Gilmar Mendes usou as redes sociais nesta quinta-feira (17) para defender o procurador-Geral da República, Paulo Gonet, em relação aos questionamentos sobre sua ligação com o ex-dono do Banco Master, Daniel Vorcaro. Na publicação, Mendes também voltou a criticar o ministro André Mendonça, chamando o relator de “boneco de campanha” e “pixuleco eleitoral”.
Segundo Gilmar, Gonet teve “a honra injustamente manchada” devido à divulgação de mensagens encontradas no celular de Vorcaro. Ele questiona, ainda, o fato de Mendonça ter exposto o caso, que também envolve o nome do ministro Alexandre de Moraes.
“Em plenário, o próprio relator reconheceu, em alto e bom som, a lisura da conduta de Gonet e admitiu que nada havia contra ele. Nada. Então, por que expor? Quem atesta a honra de alguém só depois de tê-la arrastado pela praça pública não está corrigindo um erro: está confessando que ele era evitável”, escreveu.
Paulo Gonet, Procurador-Geral da República, tem reputação ilibada e vida pública de lisura insuspeita. Isso nunca foi objeto de disputa: é reconhecido em todos os espectros, por quem concorda e por quem discorda dele. Mesmo assim, teve a honra injustamente manchada pelo…— Gilmar Mendes (@gilmarmendes) September 17, 2026
Apesar da fala, investigações da Polícia Federal apontam uma suposta troca de mensagens entre Vorcaro e Moraes, nas quais Gonet é citado pelo ex-banqueiro sobre uma eventual intercessão no caso, a fim de evitar possíveis desgastes nas investigações do escândalo do Master.
Durante a sessão do Supremo que julgava o suposto envolvimento de Moraes com Vorcaro, Gilmar Mendes e André Mendonça elevaram o tom e protagonizaram um bate-boca no plenário.
Mendes também acusou Mendonça de querer lucrar politicamente com o caso.

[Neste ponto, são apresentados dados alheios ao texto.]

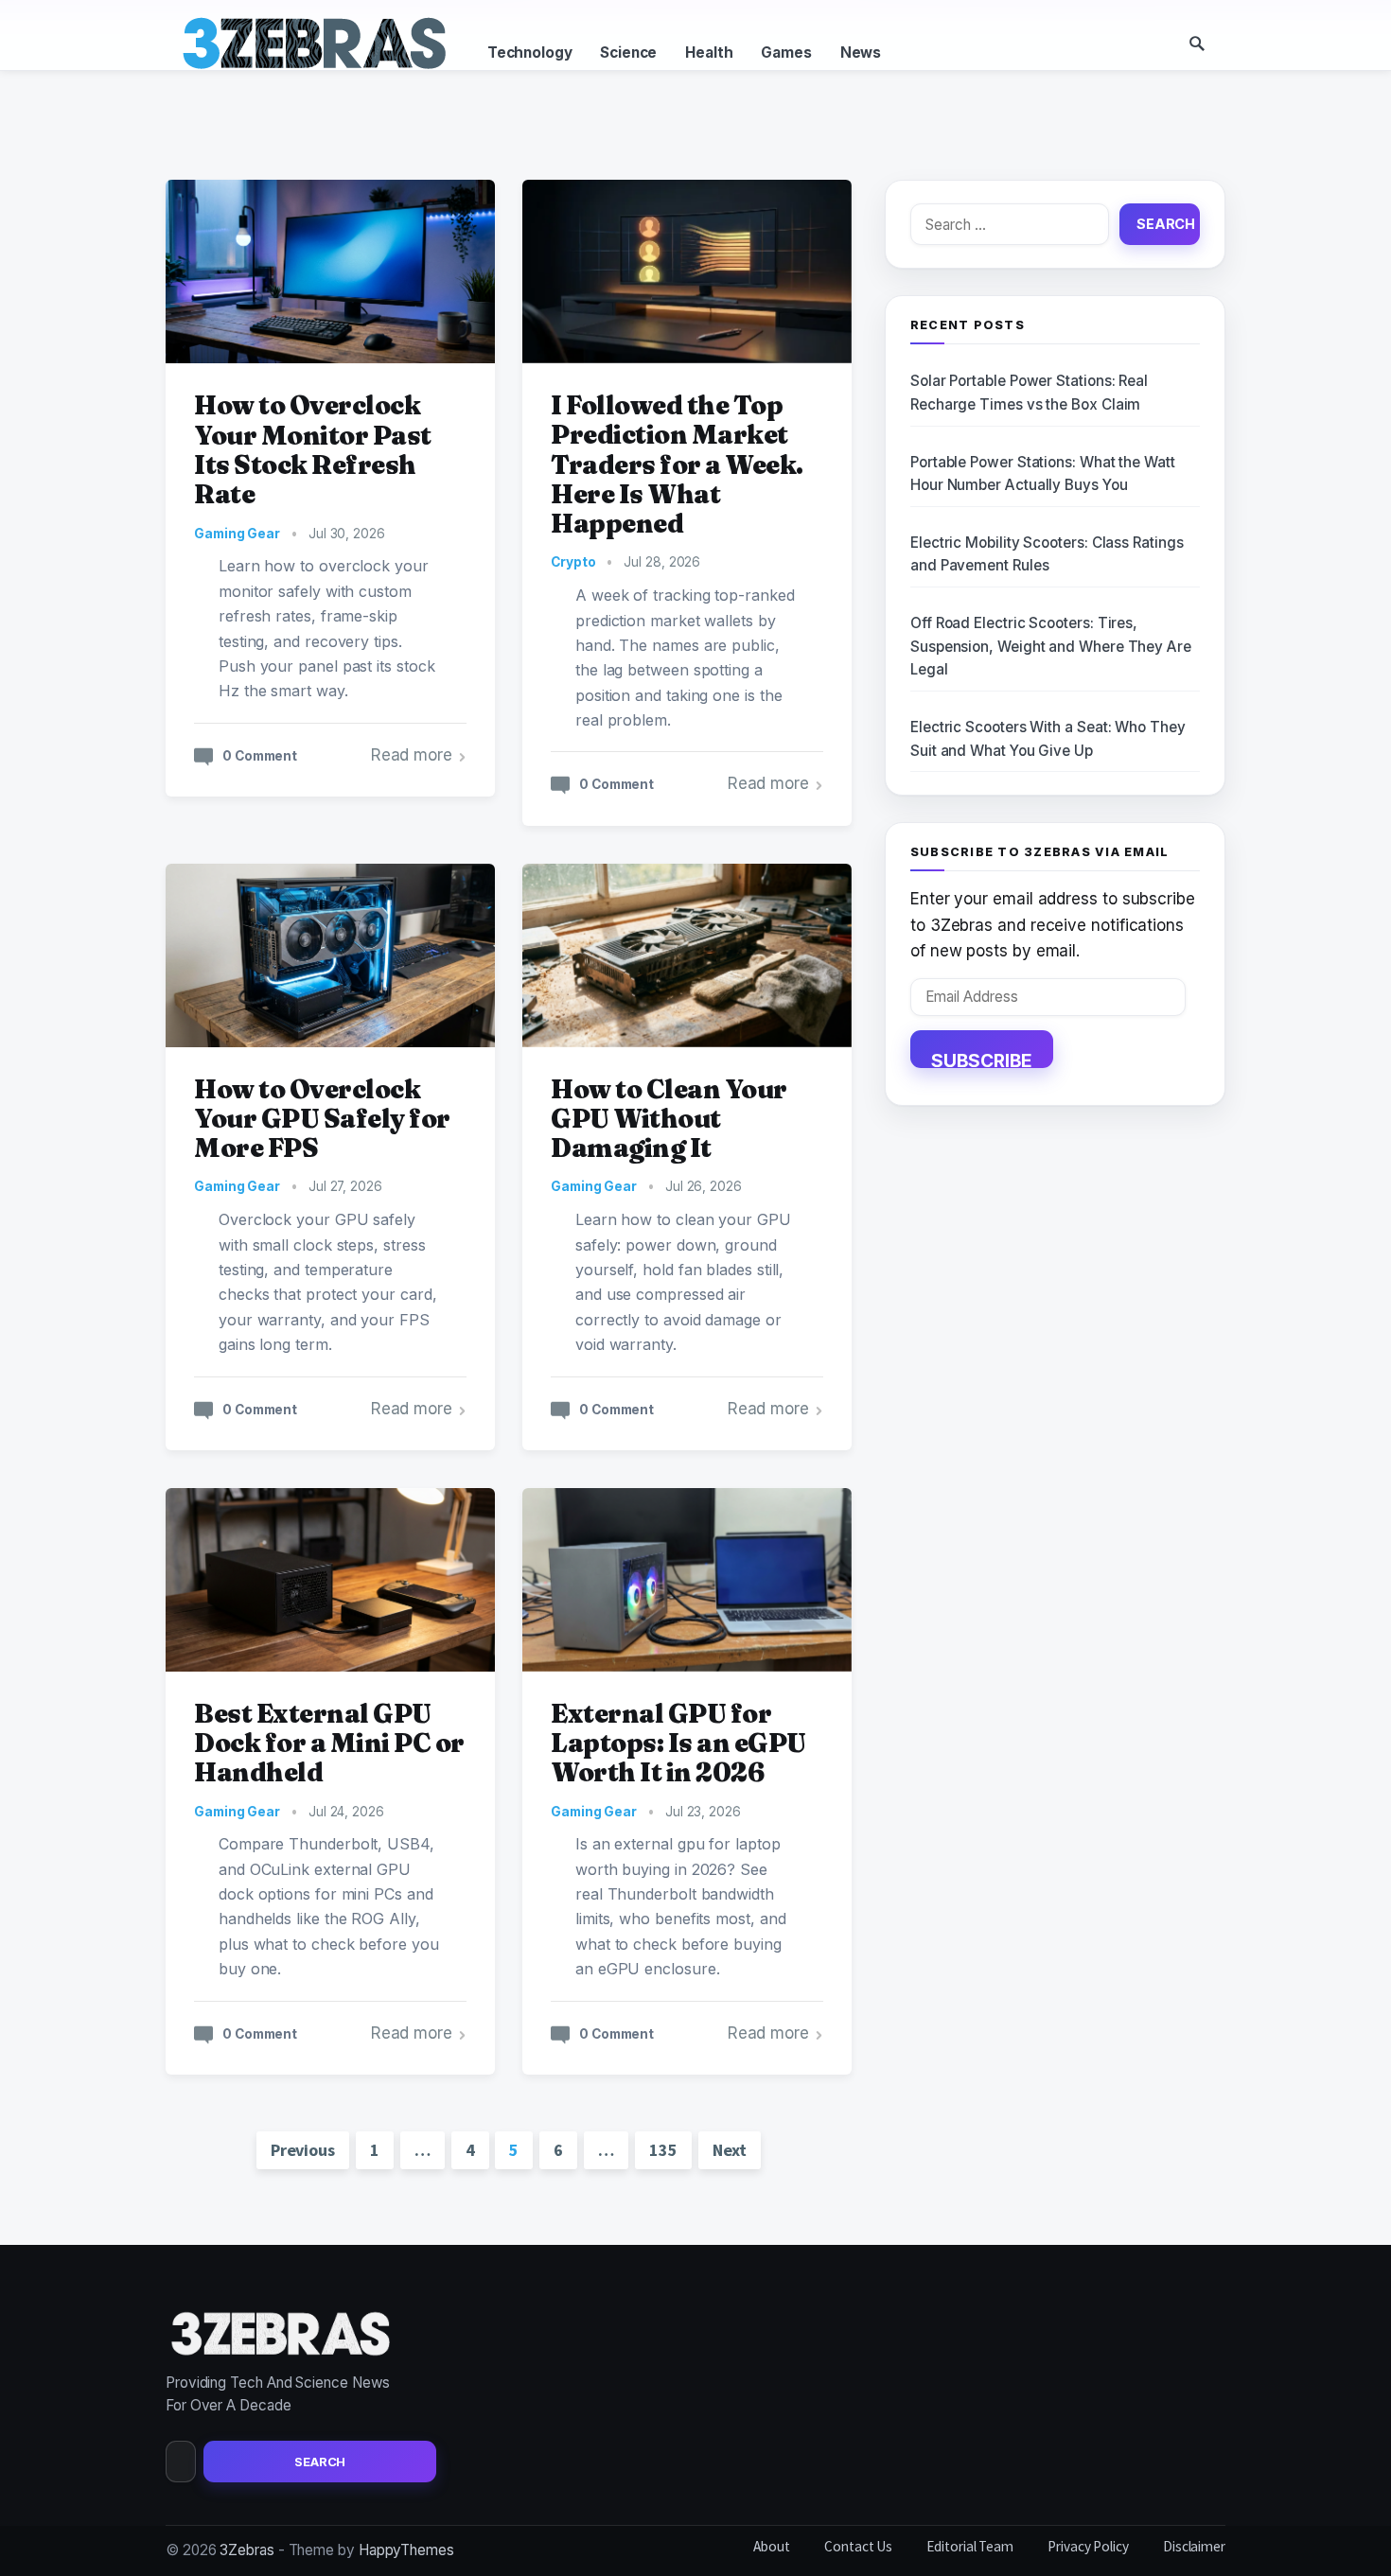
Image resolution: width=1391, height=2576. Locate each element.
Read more (411, 754)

Ele aponta que essa intenção ficou escancarada quando o relator publicou um vídeo nas redes sociais agradecendo o apoio popular, em uma dinâmica comparada pelo decano ao ocorrido na Lava Jato.
Opinião do ministro – “Já vimos esse filme. Na Lava Jato, Deltan Dallagnol e Sergio Moro transformaram vazamento seletivo em método. A ideia era sempre criar o fato consumado antes da ação penal, colher os dividendos políticos e deixar a defesa correndo atrás de um julgamento que a opinião pública já havia feito. Linchamento coletivo serve para esvaziar o direito de defesa e enterrar a presunção de inocência”, completou.